◆ **EXERCICES**
1. Dans le passage fourni, reformulez sous forme de liste le paragraphe qui commence par « En regardant le (formidable) documentaire », en conservant ses faits principaux.
2. Répondez aux questions suivantes à partir du passage fourni :
(a) Qui narre le documentaire « Décolonisations » ?
(b) Quel est le titre du livre de Michelle Perrot cité dans le passage ?
(c) Sur quel blog peut-on lire la série d'histoires ?
3. Recopiez à l'identique le passage fourni, de « En regardant le » à « mon blog teamcolibri.org. ».

◆ **PASSAGE FOURNI**
=======

En regardant le (formidable) documentaire "Décolonisations" de Karim Miské, Marc Ball et Pierre Singaravélou, narré par Réda Kateb, j'ai repensé au livre de l'historienne Michelle Perrot Les femmes ou les silences de l'Histoire. Et, en janvier 2020, j’ai commencé à écrire des histoires, une série consacrée à notre matrimoine oublié, “Les femmes ou les ‘oublis de l’Histoire’ à découvrir chaque semaine sur euradio et à lire sur mon blog teamcolibri.org.

=======

◆ **DONNÉES FOURNIES**
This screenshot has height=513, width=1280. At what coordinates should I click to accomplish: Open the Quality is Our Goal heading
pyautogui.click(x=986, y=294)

=======

◆ **RÉPONSES**
1.
- Le documentaire « Décolonisations » est signé Karim Miské, Marc Ball et Pierre Singaravélou, et narré par Réda Kateb.
- En le regardant, l'auteur du passage a repensé au livre de l'historienne Michelle Perrot, *Les femmes ou les silences de l'Histoire*.
- En janvier 2020, l'auteur a commencé une série d'histoires consacrée au matrimoine oublié, intitulée « Les femmes ou les “oublis de l'Histoire” ».
- Cette série est à découvrir chaque semaine sur euradio et à lire sur le blog teamcolibri.org.

2.
(a) Réda Kateb.
(b) *Les femmes ou les silences de l'Histoire*.
(c) Sur le blog teamcolibri.org.

3.
En regardant le (formidable) documentaire "Décolonisations" de Karim Miské, Marc Ball et Pierre Singaravélou, narré par Réda Kateb, j'ai repensé au livre de l'historienne Michelle Perrot Les femmes ou les silences de l'Histoire. Et, en janvier 2020, j’ai commencé à écrire des histoires, une série consacrée à notre matrimoine oublié, “Les femmes ou les ‘oublis de l’Histoire’ à découvrir chaque semaine sur euradio et à lire sur mon blog teamcolibri.org.